Bereits zum zweiten Mal musste der Arbeitskreis Werl-Wallfahrt den organisierten Pilgerfußmarsch gemeinsam mit vielen Wallfahrern nach Werl coronabedingt absagen. Da aber vor Ort in Werl die Möglichkeit bestand, im Rahmen der verschiedenen dort angebotenen Gottesdienste individuell nach Werl zu kommen, machten viele der Warsteiner Wallfahrer von diesem Angebot Gebrauch und machten sich auf eigene Faust bzw. in kleinen Gruppen zu Fuß, mit dem Fahrrad oder mit dem PKW auf nach Werl, um dort pünktlich zur gemeinsamen feierlichen Eröffnungsandacht am Samstagnachmittag beim Gnadenbild der Gottesmutter anzukommen und die Wallfahrtskerze zu entzünden.

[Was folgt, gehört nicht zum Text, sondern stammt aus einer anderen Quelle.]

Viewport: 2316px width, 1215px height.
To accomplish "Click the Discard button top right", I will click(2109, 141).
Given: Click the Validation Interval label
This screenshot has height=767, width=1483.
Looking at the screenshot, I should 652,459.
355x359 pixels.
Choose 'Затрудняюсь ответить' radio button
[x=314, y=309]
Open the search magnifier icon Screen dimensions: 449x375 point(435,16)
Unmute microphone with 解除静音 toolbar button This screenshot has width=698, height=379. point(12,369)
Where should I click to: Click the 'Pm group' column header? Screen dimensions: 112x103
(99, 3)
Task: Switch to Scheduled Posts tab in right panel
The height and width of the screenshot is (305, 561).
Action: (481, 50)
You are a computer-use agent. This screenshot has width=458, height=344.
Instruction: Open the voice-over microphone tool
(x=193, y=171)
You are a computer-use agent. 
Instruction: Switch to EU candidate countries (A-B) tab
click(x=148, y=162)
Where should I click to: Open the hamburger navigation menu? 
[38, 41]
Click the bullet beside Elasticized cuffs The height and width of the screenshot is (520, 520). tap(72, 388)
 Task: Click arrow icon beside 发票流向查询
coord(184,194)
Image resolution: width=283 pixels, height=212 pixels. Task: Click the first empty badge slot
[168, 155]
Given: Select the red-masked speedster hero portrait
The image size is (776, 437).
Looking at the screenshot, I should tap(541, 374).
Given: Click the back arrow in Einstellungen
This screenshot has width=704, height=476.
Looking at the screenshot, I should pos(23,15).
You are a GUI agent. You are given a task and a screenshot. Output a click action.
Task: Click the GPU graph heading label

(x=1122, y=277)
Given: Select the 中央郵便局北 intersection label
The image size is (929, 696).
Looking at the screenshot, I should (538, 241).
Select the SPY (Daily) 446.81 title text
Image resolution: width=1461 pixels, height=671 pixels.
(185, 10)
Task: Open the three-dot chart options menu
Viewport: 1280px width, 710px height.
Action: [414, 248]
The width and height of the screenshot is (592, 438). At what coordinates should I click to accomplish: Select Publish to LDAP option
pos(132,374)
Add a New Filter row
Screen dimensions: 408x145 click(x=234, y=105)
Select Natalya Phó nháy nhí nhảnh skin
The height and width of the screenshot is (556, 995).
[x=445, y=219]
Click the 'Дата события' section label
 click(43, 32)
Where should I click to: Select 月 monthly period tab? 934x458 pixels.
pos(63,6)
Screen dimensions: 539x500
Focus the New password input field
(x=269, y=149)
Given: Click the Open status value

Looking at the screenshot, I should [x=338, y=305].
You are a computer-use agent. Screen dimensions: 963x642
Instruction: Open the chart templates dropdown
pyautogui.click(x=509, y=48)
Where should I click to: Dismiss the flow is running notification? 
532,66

So waren es am Ende rund 35 Pilger, die den jeweils unterschiedlichen Weg – selbst organisiert – mit Gesang und Gebet auf sich nahmen und sich darüber freuten – wenn auch in deutlich kleinerer Runde als sonst – wieder Wallfahrtsluft „zu atmen“. Station wurde gemacht in Brüllingsen an der Kirche, denn auch die übliche Verpflegung in den Gastfamilien dort war nicht wie gewohnt möglich.

Am Sonntag fuhr nochmals eine fünfköpfige Delegation des Arbeitskreises zum offiziellen Festgottesdienst mit Bischof Franz-Josef Bode nach Werl, der in seiner Predigt die starke Persönlichkeit Marias hervorhob und der sich dieses starke Bild von Frauen in der Kirche von heute wünscht, auch in den entsprechenden Ämtern, so Bode.

Mit der Wallfahrtskerze für die Petruskirche im Gepäck, machten sich die Wallfahrer gestärkt und gut gelaunt auf den Rückweg, um dann am Sonntagabend mit Diakon Ludger Althaus die Abschlussandacht in der Petruskirche zu feiern. Alle hoffen wieder auf eine „normale“ Wallfahrt in größerem Rahmen im kommenden Jahr.